Exercise details:
Reproduce exactly the span of lines that opens with the line containing "Given: Click the Schedule" and closes with the last line of the entries below.

Stored records:

▼

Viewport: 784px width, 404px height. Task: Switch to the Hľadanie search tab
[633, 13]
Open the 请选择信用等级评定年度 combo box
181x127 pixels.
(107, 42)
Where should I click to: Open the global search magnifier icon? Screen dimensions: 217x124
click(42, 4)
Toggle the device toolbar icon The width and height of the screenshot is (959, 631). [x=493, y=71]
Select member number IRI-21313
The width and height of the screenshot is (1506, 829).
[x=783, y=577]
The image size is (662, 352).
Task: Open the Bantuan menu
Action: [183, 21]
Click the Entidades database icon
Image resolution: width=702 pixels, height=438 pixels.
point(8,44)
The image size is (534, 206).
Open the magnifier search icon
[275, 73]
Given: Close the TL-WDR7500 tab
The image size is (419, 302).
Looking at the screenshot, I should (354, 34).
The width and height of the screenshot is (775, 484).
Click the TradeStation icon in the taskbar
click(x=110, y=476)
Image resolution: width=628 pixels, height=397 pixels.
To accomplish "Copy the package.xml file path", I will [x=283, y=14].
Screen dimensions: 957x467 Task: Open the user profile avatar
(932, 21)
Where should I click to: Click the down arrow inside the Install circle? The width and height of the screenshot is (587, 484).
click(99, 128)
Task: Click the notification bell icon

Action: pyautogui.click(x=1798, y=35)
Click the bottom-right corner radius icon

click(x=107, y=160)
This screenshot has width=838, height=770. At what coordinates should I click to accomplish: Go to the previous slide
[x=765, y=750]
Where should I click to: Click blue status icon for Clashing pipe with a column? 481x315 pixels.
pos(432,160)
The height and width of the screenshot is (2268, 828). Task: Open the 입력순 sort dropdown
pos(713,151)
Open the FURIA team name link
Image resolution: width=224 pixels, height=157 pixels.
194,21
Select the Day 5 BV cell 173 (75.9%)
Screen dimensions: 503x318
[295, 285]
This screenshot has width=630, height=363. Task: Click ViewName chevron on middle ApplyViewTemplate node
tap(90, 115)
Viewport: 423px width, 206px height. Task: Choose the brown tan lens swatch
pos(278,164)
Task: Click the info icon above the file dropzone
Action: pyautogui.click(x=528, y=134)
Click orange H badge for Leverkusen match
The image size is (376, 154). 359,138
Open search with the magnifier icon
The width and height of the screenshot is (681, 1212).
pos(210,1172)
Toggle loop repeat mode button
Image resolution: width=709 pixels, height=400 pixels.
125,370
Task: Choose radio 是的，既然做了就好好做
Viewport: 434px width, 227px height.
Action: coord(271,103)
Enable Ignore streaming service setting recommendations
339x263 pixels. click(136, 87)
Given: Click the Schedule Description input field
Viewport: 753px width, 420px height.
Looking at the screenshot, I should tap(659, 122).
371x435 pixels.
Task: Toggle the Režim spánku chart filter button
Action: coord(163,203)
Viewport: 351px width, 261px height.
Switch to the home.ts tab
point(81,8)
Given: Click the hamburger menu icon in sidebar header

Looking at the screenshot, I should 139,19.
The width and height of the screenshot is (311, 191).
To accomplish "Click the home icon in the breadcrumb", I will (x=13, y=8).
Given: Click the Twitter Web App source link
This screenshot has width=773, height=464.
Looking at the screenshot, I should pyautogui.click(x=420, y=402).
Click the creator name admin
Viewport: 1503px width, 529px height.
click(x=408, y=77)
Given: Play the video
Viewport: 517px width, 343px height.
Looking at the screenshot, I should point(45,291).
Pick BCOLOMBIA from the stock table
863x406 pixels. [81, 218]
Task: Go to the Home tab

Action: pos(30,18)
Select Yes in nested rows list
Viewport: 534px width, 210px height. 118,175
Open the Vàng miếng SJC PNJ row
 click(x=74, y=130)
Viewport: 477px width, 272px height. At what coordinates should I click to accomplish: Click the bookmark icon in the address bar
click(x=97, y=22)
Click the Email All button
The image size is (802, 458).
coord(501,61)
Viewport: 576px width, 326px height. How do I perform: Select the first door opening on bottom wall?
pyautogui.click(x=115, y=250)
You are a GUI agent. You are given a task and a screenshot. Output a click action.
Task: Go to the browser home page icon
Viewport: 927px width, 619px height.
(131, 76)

▲

Solved exercise:
Given: Click the Schedule Description input field
Viewport: 753px width, 420px height.
Looking at the screenshot, I should tap(659, 122).
371x435 pixels.
Task: Toggle the Režim spánku chart filter button
Action: coord(163,203)
Viewport: 351px width, 261px height.
Switch to the home.ts tab
point(81,8)
Given: Click the hamburger menu icon in sidebar header

Looking at the screenshot, I should 139,19.
The width and height of the screenshot is (311, 191).
To accomplish "Click the home icon in the breadcrumb", I will (x=13, y=8).
Given: Click the Twitter Web App source link
This screenshot has width=773, height=464.
Looking at the screenshot, I should pyautogui.click(x=420, y=402).
Click the creator name admin
Viewport: 1503px width, 529px height.
click(x=408, y=77)
Given: Play the video
Viewport: 517px width, 343px height.
Looking at the screenshot, I should point(45,291).
Pick BCOLOMBIA from the stock table
863x406 pixels. [81, 218]
Task: Go to the Home tab

Action: pos(30,18)
Select Yes in nested rows list
Viewport: 534px width, 210px height. 118,175
Open the Vàng miếng SJC PNJ row
 click(x=74, y=130)
Viewport: 477px width, 272px height. At what coordinates should I click to accomplish: Click the bookmark icon in the address bar
click(x=97, y=22)
Click the Email All button
The image size is (802, 458).
coord(501,61)
Viewport: 576px width, 326px height. How do I perform: Select the first door opening on bottom wall?
pyautogui.click(x=115, y=250)
You are a GUI agent. You are given a task and a screenshot. Output a click action.
Task: Go to the browser home page icon
Viewport: 927px width, 619px height.
(131, 76)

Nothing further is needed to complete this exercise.